--- Dataset content ---

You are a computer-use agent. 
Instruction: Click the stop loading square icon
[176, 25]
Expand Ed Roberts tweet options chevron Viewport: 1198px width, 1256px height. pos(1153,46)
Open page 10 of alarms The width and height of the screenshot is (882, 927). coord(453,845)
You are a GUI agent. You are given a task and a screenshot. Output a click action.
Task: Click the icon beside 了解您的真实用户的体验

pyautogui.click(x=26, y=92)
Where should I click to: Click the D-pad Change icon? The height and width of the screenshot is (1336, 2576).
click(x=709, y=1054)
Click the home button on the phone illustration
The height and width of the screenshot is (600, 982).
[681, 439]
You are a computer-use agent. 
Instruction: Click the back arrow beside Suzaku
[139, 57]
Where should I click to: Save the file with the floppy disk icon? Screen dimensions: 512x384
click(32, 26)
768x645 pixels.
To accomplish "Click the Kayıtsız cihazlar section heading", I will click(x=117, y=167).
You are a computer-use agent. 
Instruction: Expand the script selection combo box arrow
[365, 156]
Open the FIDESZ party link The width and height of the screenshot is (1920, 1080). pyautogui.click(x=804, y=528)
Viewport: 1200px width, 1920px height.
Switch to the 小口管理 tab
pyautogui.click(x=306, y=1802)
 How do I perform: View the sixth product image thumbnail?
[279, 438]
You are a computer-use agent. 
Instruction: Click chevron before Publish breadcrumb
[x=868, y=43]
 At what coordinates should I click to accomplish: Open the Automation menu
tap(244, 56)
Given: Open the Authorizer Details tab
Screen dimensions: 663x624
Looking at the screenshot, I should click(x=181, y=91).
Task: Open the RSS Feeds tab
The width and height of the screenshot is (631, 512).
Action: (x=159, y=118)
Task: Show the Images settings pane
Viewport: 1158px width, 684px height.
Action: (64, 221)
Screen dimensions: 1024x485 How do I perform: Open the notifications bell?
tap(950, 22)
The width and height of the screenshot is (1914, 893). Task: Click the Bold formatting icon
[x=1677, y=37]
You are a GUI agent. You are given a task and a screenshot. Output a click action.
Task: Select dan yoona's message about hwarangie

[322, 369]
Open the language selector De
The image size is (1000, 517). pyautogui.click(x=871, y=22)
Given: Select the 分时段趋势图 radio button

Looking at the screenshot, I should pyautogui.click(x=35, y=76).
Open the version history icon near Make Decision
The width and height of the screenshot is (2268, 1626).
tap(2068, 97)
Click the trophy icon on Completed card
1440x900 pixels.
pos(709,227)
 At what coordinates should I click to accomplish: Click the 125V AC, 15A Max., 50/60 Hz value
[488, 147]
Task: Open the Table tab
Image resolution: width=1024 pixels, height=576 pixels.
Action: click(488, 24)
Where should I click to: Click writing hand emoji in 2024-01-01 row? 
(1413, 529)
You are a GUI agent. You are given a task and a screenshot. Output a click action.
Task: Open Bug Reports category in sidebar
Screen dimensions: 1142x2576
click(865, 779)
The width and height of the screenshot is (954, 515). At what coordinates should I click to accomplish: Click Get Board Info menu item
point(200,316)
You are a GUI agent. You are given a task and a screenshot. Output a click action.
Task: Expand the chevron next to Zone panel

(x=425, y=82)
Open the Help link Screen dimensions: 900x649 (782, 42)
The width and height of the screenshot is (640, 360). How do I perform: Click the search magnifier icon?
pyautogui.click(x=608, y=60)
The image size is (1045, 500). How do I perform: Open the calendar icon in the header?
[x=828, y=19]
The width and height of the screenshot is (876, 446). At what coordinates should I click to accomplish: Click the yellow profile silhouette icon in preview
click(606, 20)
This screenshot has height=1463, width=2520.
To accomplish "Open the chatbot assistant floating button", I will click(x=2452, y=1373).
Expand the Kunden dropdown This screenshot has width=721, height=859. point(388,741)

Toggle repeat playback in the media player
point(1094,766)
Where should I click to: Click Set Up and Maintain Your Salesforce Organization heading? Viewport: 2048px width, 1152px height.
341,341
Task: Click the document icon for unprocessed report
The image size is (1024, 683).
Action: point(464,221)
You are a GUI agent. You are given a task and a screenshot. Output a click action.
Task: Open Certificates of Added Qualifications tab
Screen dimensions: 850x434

---

Reproduce all of the records above, swapping "computer-use agent" for "desktop agent" wherever it occurs and leaving everything else unchanged.

> [Right answer]
You are a desktop agent. 
Instruction: Click the stop loading square icon
[176, 25]
Expand Ed Roberts tweet options chevron Viewport: 1198px width, 1256px height. pos(1153,46)
Open page 10 of alarms The width and height of the screenshot is (882, 927). coord(453,845)
You are a GUI agent. You are given a task and a screenshot. Output a click action.
Task: Click the icon beside 了解您的真实用户的体验

pyautogui.click(x=26, y=92)
Where should I click to: Click the D-pad Change icon? The height and width of the screenshot is (1336, 2576).
click(x=709, y=1054)
Click the home button on the phone illustration
The height and width of the screenshot is (600, 982).
[681, 439]
You are a desktop agent. 
Instruction: Click the back arrow beside Suzaku
[139, 57]
Where should I click to: Save the file with the floppy disk icon? Screen dimensions: 512x384
click(32, 26)
768x645 pixels.
To accomplish "Click the Kayıtsız cihazlar section heading", I will click(x=117, y=167).
You are a desktop agent. 
Instruction: Expand the script selection combo box arrow
[365, 156]
Open the FIDESZ party link The width and height of the screenshot is (1920, 1080). pyautogui.click(x=804, y=528)
Viewport: 1200px width, 1920px height.
Switch to the 小口管理 tab
pyautogui.click(x=306, y=1802)
 How do I perform: View the sixth product image thumbnail?
[279, 438]
You are a desktop agent. 
Instruction: Click chevron before Publish breadcrumb
[x=868, y=43]
 At what coordinates should I click to accomplish: Open the Automation menu
tap(244, 56)
Given: Open the Authorizer Details tab
Screen dimensions: 663x624
Looking at the screenshot, I should click(x=181, y=91).
Task: Open the RSS Feeds tab
The width and height of the screenshot is (631, 512).
Action: (x=159, y=118)
Task: Show the Images settings pane
Viewport: 1158px width, 684px height.
Action: (64, 221)
Screen dimensions: 1024x485 How do I perform: Open the notifications bell?
tap(950, 22)
The width and height of the screenshot is (1914, 893). Task: Click the Bold formatting icon
[x=1677, y=37]
You are a GUI agent. You are given a task and a screenshot. Output a click action.
Task: Select dan yoona's message about hwarangie

[322, 369]
Open the language selector De
The image size is (1000, 517). pyautogui.click(x=871, y=22)
Given: Select the 分时段趋势图 radio button

Looking at the screenshot, I should pyautogui.click(x=35, y=76).
Open the version history icon near Make Decision
The width and height of the screenshot is (2268, 1626).
tap(2068, 97)
Click the trophy icon on Completed card
1440x900 pixels.
pos(709,227)
 At what coordinates should I click to accomplish: Click the 125V AC, 15A Max., 50/60 Hz value
[488, 147]
Task: Open the Table tab
Image resolution: width=1024 pixels, height=576 pixels.
Action: click(488, 24)
Where should I click to: Click writing hand emoji in 2024-01-01 row? 
(1413, 529)
You are a GUI agent. You are given a task and a screenshot. Output a click action.
Task: Open Bug Reports category in sidebar
Screen dimensions: 1142x2576
click(865, 779)
The width and height of the screenshot is (954, 515). At what coordinates should I click to accomplish: Click Get Board Info menu item
point(200,316)
You are a GUI agent. You are given a task and a screenshot. Output a click action.
Task: Expand the chevron next to Zone panel

(x=425, y=82)
Open the Help link Screen dimensions: 900x649 (782, 42)
The width and height of the screenshot is (640, 360). How do I perform: Click the search magnifier icon?
pyautogui.click(x=608, y=60)
The image size is (1045, 500). How do I perform: Open the calendar icon in the header?
[x=828, y=19]
The width and height of the screenshot is (876, 446). At what coordinates should I click to accomplish: Click the yellow profile silhouette icon in preview
click(606, 20)
This screenshot has height=1463, width=2520.
To accomplish "Open the chatbot assistant floating button", I will click(x=2452, y=1373).
Expand the Kunden dropdown This screenshot has width=721, height=859. point(388,741)

Toggle repeat playback in the media player
point(1094,766)
Where should I click to: Click Set Up and Maintain Your Salesforce Organization heading? Viewport: 2048px width, 1152px height.
341,341
Task: Click the document icon for unprocessed report
The image size is (1024, 683).
Action: point(464,221)
You are a GUI agent. You are given a task and a screenshot. Output a click action.
Task: Open Certificates of Added Qualifications tab
Screen dimensions: 850x434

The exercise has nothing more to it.